In generale, l’obiettivo delle artiste femministe che si servono di queste immagini, è quello di superare la costruzione patriarcale passiva del corpo femminile. Nonostante l’efficacia di queste rappresentazioni rimanga ambigua, è necessario specificarne l’utilità dato che hanno generato discussioni e aperto dibattiti essenziali per analizzare le stesse strategie adottate dalle artiste.
Nel 1978, un gruppo di donne ispaniche visita lo studio del Dinner Party, la leader del gruppo Estelle Chacon scrive un articolo sottolineando la discriminazione nei confronti delle donne ispaniche a Los Angeles, inoltre elogia l’installazione per il suo messaggio e la sua magnificenza. Contemporaneamente, esprime il suo rammarico derivante dal fatto che non ci fosse alcuna donna ispanica facente parte delle società precolombiane tra le novecentonovantanove donne commemorate. Conclude l’articolo criticando le modalità con le quali l’artista ha selezionato le donne da elogiare.
Alice Walker nel suo saggio pubblicato all’interno del Ms. Magazine, si focalizza sul modo in cui Judy Chicago ha rappresentato la soggettività femminile delle donne di colore. Il piatto dedicato a Sojourner Truth, sostenitrice dell’abolizionismo degli Stati Uniti e dei diritti delle donne, è l’unico nella collezione che mostra tre facce al posto di una immagine centralizzata evocativa della vulva. Walker espone in modo brillante l’esitazione che le femministe bianche tendono a manifestare in relazione alla sessualità delle donne afroamericane.
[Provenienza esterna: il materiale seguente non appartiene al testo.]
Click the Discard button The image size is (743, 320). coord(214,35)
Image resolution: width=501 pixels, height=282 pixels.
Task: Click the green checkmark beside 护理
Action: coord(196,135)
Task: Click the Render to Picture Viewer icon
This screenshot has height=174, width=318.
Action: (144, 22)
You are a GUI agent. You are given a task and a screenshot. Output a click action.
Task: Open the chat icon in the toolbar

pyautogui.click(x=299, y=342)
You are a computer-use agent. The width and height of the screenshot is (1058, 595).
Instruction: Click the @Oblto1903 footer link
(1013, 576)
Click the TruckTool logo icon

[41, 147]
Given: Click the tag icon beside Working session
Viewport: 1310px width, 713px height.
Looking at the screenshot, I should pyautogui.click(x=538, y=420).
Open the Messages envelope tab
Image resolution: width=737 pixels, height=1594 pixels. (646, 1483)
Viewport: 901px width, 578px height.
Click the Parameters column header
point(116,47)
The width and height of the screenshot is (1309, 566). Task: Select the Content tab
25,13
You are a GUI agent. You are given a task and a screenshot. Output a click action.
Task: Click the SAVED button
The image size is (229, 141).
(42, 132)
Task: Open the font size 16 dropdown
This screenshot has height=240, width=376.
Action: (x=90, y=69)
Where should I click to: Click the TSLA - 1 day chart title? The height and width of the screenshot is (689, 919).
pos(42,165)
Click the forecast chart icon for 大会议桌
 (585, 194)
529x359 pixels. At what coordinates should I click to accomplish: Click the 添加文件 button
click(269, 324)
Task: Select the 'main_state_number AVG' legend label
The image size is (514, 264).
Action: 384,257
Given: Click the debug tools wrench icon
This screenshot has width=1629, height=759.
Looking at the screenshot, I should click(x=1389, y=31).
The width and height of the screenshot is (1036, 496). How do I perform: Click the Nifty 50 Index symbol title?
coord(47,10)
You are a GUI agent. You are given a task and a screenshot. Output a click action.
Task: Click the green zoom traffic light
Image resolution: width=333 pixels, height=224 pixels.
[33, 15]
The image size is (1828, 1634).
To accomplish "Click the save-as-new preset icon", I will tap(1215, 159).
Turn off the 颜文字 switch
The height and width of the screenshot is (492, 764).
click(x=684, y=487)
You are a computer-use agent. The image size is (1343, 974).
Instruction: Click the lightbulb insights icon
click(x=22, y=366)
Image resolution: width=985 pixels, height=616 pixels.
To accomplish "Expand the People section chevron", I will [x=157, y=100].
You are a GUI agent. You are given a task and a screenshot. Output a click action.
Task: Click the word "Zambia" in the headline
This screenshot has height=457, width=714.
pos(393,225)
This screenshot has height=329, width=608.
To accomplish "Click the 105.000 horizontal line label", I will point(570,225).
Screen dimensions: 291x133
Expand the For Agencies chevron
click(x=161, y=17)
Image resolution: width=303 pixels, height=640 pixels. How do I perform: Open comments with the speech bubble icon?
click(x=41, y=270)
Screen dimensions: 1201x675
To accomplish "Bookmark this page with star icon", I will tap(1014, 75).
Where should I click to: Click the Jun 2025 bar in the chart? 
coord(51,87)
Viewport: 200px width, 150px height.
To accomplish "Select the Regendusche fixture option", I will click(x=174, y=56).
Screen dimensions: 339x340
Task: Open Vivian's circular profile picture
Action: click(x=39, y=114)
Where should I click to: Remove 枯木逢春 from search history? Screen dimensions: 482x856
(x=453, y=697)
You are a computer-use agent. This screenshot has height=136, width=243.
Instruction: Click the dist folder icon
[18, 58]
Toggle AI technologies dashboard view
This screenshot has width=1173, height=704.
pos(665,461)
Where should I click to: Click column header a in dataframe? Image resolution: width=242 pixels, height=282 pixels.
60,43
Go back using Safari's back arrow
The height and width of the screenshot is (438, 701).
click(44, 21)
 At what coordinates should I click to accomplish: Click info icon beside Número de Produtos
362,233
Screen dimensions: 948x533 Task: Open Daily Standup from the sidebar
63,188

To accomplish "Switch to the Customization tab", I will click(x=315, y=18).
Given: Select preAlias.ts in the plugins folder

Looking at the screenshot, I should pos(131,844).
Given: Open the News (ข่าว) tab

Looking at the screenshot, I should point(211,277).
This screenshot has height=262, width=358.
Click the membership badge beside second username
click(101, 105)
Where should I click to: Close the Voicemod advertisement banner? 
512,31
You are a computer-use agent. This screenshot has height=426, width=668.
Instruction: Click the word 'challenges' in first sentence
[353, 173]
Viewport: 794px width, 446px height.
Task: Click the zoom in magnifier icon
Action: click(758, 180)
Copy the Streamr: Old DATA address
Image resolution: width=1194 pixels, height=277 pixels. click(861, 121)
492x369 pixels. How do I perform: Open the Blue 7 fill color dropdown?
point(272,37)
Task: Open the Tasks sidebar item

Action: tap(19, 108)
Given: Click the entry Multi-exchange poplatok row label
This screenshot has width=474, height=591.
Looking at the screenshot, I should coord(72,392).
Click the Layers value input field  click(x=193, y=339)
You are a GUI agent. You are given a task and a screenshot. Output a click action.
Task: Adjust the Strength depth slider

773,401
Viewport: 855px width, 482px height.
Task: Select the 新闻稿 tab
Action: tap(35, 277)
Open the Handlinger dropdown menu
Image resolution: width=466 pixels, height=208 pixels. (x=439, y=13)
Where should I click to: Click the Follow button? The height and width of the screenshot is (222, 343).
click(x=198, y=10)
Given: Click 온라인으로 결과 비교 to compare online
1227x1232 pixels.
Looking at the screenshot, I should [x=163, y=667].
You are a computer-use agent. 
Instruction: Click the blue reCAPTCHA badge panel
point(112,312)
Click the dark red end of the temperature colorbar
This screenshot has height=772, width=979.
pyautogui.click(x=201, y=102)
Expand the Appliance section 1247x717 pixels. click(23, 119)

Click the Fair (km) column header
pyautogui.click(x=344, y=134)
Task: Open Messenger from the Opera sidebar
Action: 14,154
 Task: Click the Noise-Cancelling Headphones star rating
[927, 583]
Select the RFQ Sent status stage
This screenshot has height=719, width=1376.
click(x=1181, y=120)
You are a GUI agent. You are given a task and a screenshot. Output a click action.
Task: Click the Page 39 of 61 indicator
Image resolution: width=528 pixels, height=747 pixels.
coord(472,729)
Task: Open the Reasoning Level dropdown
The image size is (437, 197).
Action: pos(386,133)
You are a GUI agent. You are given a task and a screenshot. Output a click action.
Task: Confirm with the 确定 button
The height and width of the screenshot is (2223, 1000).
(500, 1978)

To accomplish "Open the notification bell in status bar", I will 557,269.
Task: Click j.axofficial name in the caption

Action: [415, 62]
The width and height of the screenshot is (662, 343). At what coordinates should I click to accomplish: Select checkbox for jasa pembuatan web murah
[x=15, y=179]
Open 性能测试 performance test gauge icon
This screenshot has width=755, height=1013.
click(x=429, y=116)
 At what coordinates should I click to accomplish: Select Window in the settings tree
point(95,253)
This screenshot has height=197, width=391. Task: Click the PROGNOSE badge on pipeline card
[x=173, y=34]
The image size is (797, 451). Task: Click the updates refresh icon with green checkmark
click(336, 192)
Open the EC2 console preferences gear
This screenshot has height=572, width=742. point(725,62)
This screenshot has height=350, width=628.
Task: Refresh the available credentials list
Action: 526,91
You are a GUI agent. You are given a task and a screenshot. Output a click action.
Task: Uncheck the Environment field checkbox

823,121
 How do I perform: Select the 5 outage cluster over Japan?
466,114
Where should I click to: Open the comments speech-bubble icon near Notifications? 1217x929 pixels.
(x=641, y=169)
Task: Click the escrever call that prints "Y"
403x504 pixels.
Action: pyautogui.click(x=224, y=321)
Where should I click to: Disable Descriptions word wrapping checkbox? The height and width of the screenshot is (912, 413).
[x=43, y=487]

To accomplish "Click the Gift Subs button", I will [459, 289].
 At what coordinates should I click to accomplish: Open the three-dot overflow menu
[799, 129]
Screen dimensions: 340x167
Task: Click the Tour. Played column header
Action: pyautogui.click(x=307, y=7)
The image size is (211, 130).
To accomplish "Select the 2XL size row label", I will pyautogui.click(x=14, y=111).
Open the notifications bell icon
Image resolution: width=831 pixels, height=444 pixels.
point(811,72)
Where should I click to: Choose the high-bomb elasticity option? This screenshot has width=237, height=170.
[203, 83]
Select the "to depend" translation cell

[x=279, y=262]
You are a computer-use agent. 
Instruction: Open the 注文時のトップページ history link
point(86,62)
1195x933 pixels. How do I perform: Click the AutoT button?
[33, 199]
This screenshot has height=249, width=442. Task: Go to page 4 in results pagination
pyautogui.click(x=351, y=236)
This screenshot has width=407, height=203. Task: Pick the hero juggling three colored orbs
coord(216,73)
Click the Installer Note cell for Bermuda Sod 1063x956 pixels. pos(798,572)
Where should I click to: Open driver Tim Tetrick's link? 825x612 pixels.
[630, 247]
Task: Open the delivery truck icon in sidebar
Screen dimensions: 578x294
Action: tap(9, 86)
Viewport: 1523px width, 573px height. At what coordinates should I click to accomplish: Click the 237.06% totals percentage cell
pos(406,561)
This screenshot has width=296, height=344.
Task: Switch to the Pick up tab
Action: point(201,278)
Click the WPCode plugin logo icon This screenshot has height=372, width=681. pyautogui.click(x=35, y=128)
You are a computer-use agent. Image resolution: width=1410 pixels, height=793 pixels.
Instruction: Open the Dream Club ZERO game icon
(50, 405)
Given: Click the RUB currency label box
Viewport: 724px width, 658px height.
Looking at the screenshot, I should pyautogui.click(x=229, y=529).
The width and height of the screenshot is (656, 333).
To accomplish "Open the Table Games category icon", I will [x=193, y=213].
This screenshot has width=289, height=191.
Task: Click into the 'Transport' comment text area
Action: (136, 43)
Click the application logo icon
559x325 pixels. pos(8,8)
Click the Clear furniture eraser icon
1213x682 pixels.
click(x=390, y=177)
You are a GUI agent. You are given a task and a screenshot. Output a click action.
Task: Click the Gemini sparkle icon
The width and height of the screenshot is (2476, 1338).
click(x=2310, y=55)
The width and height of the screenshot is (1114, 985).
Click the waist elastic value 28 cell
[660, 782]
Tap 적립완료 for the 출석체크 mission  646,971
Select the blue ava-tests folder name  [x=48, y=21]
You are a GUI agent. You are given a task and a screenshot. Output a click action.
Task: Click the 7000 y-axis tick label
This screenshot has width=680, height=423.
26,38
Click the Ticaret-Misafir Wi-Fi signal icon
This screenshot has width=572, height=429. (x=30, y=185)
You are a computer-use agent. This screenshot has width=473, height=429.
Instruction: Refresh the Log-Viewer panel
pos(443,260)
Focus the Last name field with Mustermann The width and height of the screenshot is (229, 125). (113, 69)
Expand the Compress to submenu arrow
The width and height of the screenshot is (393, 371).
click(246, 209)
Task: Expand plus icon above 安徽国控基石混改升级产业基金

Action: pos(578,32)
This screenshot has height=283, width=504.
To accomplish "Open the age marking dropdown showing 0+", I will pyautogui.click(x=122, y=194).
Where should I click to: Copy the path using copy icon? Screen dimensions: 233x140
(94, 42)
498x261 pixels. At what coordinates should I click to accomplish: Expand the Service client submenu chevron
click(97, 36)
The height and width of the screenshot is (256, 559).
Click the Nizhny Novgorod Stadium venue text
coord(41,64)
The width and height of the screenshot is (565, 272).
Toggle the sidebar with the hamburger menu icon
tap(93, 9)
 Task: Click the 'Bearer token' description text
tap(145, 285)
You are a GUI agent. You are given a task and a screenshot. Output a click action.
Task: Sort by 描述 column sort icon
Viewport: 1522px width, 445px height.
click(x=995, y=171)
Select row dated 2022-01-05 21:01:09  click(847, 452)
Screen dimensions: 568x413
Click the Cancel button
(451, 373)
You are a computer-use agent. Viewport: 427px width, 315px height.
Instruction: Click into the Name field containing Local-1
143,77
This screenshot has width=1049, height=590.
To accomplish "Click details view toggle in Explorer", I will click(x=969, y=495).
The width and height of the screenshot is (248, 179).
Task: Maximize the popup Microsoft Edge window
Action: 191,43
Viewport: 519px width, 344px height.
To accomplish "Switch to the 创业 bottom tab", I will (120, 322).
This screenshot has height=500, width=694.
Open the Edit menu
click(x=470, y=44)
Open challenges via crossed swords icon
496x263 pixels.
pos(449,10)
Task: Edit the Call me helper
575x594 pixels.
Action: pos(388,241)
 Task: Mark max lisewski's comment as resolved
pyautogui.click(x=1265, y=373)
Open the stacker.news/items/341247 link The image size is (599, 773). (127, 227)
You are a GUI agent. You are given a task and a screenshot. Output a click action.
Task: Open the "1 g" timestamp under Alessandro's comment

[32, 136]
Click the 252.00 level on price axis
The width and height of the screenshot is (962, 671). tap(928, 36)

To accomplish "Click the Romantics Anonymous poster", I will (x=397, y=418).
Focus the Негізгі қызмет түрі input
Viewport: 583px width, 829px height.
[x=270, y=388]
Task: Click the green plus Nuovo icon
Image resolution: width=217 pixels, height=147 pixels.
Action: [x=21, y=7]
L’installazione di Chicago evidenzia il fatto che le donne femministe bianche occidentali si siano rivelate incapaci, così come del resto gli uomini bianchi e di colore, nel concepire, all’interno di uno stesso corpo una identità nera e femminista. Le donne che possiedono dei privilegi solo per il fatto di essere europoidi non tendono a considerare l’etnicità come aspetto della femminilità.
La tendenza generale da parte delle femministe occidentali è quella di focalizzarsi quasi esclusivamente sul genere ignorando altre componenti della soggettività. Tuttavia, non è corretto accusare il movimento intero di ignorare a priori la questione dell’etnia, le femministe di colore sono state essenziali sin dai primi anni del movimento.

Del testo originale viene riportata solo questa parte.